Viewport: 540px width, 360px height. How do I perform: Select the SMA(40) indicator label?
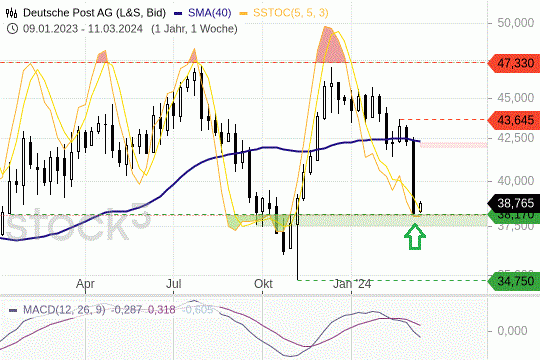point(209,13)

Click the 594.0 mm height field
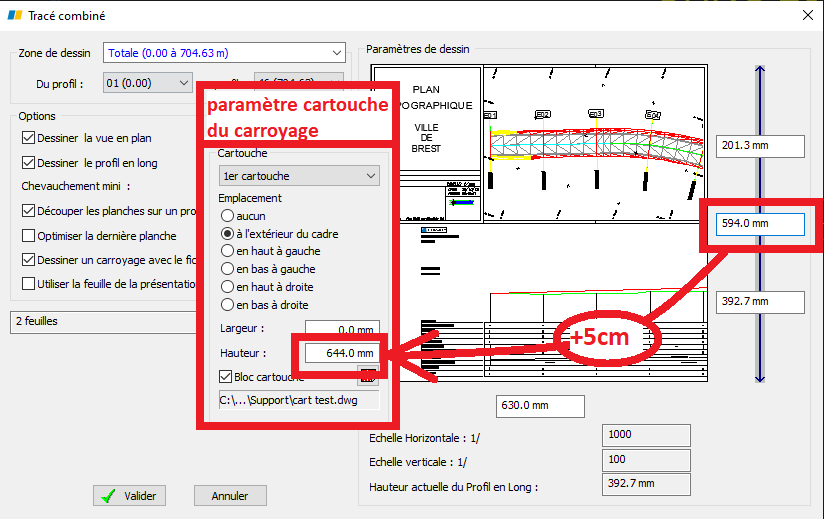760,224
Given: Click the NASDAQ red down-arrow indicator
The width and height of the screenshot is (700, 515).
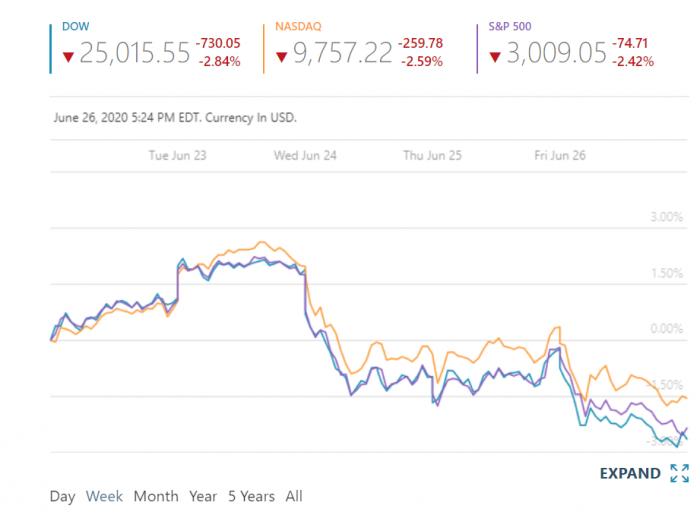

|---|

* Stated task
Repeat every row above word for word, omitting the pictures.

* Answer to the exercise
Viewport: 540px width, 360px height. How do I perform: Select the SMA(40) indicator label?
point(209,13)

Click the 594.0 mm height field
760,224
Given: Click the NASDAQ red down-arrow indicator
The width and height of the screenshot is (700, 515).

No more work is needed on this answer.